Repeat scans reflected an intraclass correlation coefficient of 0.73, indicating reasonable stability in predictions over time gaps averaging 1.6 years.

Figure 2: Distribution of male participants by age in training, validation, and test splits.




Figure 3: UMAP-based clustering of spine conditions in the 30-year-old age bracket—key to defining “normal” aging envelopes.
Figure 4: Absolute error of age prediction grouped by gender and chronological age bracket.
Model Interpretation
Grad-CAM visualizations demonstrate model focus on morphologic features such as disc bulges and vertebral curvatures, aligning with radiologic convention. The heatmaps highlight areas attended by the model for individual predictions, enabling both validation and nuanced error analysis. Expert review of large error cases revealed occasional segmentation failures and clinically plausible predictions for outliers.
Figure 5: Grad-CAM attention maps on middle MRI slices across four subjects, revealing focus on disc bulges and vertebral features.
Spine Age Gap as a Clinically Relevant Biomarker
The “spine age gap” (SAG), defined as the difference between biological and chronological age, emerges as a biomarker tied to clinically relevant conditions. Severe disc bulges, osteophytes, fractures, and stenosis all correlated with increased SAG, with linear regression indicating that subjects with severe lumbar disc bulge had an average SAG increase of 2.96 years. Lifestyle factors such as smoking and physically demanding occupations were associated with increased SAG, whereas vigorous exercise showed a significant negative correlation.
Figure 6: Odds ratios of lumbar degenerative and spinal structural conditions for subjects with large positive (>5 years) versus large negative SAG.
Furthermore, the effect of physically demanding work on SAG reverses with age, suggesting that in older individuals, continued physical activity may be indicative of better spine health.
Figure 7: Mean SAG by chronological age, stratified by engagement in physically demanding work—a reversal in effect at older ages.
Implications and Future Directions
This framework, using deep learning on large-scale MRI datasets, establishes a precise, automated measure of spine aging with strong associations to both structural pathology and lifestyle metrics. The demonstrated accuracy and generalizability suggest near-immediate applicability in large-scale studies, prospective screening, and possibly in clinical decision support for spine-related disorders.
Potential future research directions include:
- Augmentation with rare/severe condition MRI datasets to enhance predictive robustness;
- Evaluation of alternative model architectures (e.g., vision transformers) for further performance scaling;
- Replacement of existing cluster-analysis normal/abnormal definitions with encoder-decoder dimensionality reduction;
- Extension to estimation of biological age in other organs (e.g., prostate, kidney, liver) for comprehensive “organ age” biomarkers.
Conclusion
This study introduces a rigorously validated DCNN framework for spine age estimation from T2-weighted MRI, leveraging advanced image segmentation and population clustering. The large-scale analysis demonstrates accurate prediction of spine age and characterizes the SAG as a biomarker intricately linked with structural degenerative conditions and lifestyle exposures. The approach represents a robust technical advance for imaging-based biological age estimation and offers a foundation for future interdisciplinary biomarker development and precision medicine in spinal health.

DATA FOR REVIEW

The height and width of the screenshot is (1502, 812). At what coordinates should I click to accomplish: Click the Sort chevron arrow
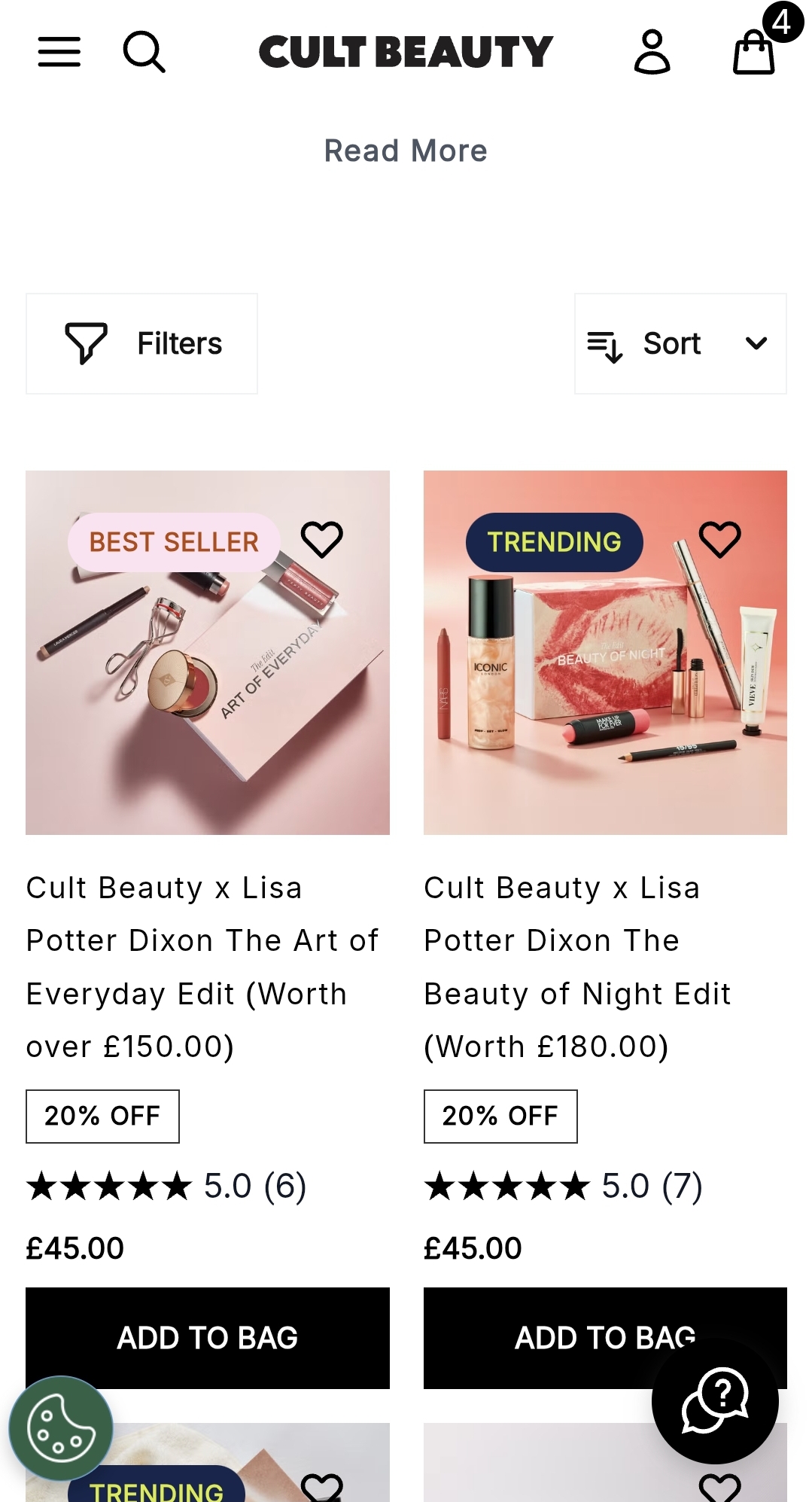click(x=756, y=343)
...
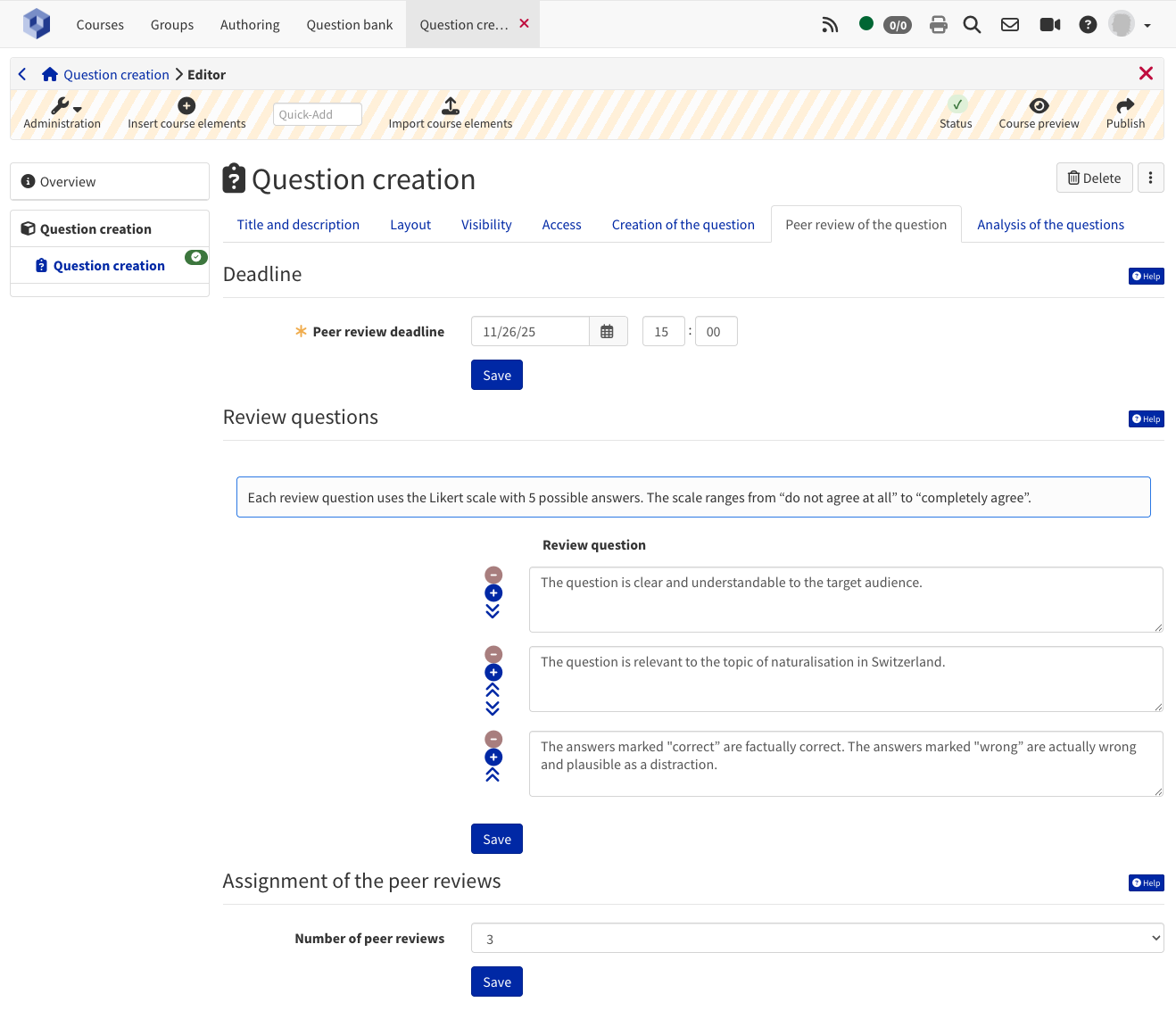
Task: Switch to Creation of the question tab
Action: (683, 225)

WORK INSTRUCTION A
Please echo the spine-age text from "Repeat scans reflected" up to and including "and test splits.".
WORK INSTRUCTION B
According to the spine-age text, how much did the spine age gap increase on average for subjects with severe lumbar disc bulge?

TASK SOLUTION A
Repeat scans reflected an intraclass correlation coefficient of 0.73, indicating reasonable stability in predictions over time gaps averaging 1.6 years.

Figure 2: Distribution of male participants by age in training, validation, and test splits.

TASK SOLUTION B
2.96 years.